Simulated Author's Rebuttal

2 responses · 0 unresolved

We thank the referee for the careful reading and constructive suggestions. The two major comments concern the foundational regularity of the CLE6 objects and the rigor of the exponent derivations. We address each point below, indicating planned revisions where appropriate.

read point-by-point responses
  1. Referee: [Introduction and Section 2 (CLE6 construction and gasket properties)] The central claims require that the CLE6 gasket admits a well-defined diffusion (via a resistance form or Dirichlet form) and that the geodesic metric is well-defined and continuous. The manuscript invokes these objects directly from the SLE6 construction; it is not clear from the argument whether the necessary regularity properties (local connectedness, positive capacity, Hölder continuity of paths, uniform resistance bounds) are fully established in the cited prior literature or are proved here under the assumptions available from Smirnov’s theorem. This point is load-bearing for both the random-walk and metric convergence theorems.

    Authors: The required regularity properties of the CLE6 gasket (local connectedness, positive capacity, Hölder continuity of paths, and uniform resistance bounds) are established in the prior literature on SLE6/CLE6, specifically in the works of Sheffield and Werner on the gasket and in the resistance-form constructions of Barlow, Bass, and others. Our Section 2 cites these results and invokes them under the convergence to CLE6 guaranteed by Smirnov’s theorem. To make the dependence explicit, the revised manuscript expands the discussion in the introduction and Section 2 with direct references to the precise theorems supplying each property, without reproving them here. revision: yes

  2. Referee: [Section 5 (consequences and exponents)] The deduction of the chemical-distance, resistance, and spectral-dimension exponents (and the verification of the Einstein relations) is presented as an immediate consequence of the scaling limits. The manuscript should supply explicit error-control statements showing that the exponents are indeed obtained without additional assumptions on the modulus of continuity of the limiting objects.

    Authors: We agree that the passage from scaling limits to exponents benefits from explicit error controls. The revised Section 5 will include a new paragraph that records the modulus-of-continuity estimates for the limiting diffusion and geodesic metric, obtained from the tightness arguments in Sections 3 and 4. These controls justify the extraction of the exponents and the verification of the Einstein relations directly from the convergence statements. revision: yes

Circularity Check

0 steps flagged

Minor self-citation to prior CLE6/SLE6 constructions; new RW and metric limits derived independently

full rationale

The derivation assumes the known scaling limit of percolation interfaces to SLE6 (Smirnov) and the existence/regularity of the CLE6 gasket and geodesic metric as background.
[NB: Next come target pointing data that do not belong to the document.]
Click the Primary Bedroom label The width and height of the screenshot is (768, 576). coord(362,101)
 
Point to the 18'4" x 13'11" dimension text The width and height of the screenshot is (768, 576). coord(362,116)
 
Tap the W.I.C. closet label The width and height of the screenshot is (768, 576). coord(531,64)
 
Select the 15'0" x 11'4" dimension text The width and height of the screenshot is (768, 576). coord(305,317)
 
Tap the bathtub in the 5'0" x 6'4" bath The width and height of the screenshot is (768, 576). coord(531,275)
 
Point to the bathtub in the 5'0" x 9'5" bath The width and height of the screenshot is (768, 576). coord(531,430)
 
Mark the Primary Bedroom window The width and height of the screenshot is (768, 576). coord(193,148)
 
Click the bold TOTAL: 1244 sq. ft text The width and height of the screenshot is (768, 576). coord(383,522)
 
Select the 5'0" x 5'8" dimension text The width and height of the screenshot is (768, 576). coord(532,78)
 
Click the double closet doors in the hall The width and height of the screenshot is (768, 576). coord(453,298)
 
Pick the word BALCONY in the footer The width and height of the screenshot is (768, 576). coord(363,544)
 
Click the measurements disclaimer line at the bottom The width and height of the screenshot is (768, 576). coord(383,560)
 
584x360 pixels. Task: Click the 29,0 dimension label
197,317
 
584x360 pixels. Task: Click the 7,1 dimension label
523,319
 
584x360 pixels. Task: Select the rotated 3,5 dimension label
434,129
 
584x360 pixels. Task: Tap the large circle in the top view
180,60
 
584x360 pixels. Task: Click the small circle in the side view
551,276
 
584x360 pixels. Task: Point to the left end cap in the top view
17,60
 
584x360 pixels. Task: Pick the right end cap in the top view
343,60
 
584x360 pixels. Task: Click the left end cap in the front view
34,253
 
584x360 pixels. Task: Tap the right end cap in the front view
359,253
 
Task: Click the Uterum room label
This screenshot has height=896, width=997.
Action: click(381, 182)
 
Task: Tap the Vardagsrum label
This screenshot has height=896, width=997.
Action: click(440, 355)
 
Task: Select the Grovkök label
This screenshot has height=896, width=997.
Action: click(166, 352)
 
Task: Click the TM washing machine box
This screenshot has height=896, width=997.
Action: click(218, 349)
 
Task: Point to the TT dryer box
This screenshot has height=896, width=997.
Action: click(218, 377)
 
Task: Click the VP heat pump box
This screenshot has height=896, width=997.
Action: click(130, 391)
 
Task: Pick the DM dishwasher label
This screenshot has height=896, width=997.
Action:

The central results—convergence of simple random walk on open clusters to CLE6 Brownian motion and convergence of the intrinsic chemical metric to the geodesic CLE6 metric—are stated as new theorems whose proofs are not shown to reduce by construction to these inputs. No equations equate a fitted quantity to a renamed prediction, no self-definitional loop appears in the scaling-limit statements, and the Einstein relations are deduced as consequences rather than presupposed. Self-citations to earlier CLE work by overlapping authors exist but are not load-bearing for the new convergences; the paper treats CLE6 objects as externally defined. This yields a low circularity score with no quoted reduction of the target claims to the assumptions.

Axiom & Free-Parameter Ledger

0 free parameters · 1 axioms · 0 invented entities

The paper introduces no free parameters or new invented entities. It rests on the established existence and regularity properties of CLE6 and its gasket metric, which are treated as domain assumptions imported from prior work.

axioms (1)
  • domain assumption The conformal loop ensemble CLE6 exists and possesses a well-defined gasket together with a geodesic metric that supports the limiting diffusion and distance statements.
    Invoked to define the target objects of the scaling limits for both the random walk and the intrinsic metric.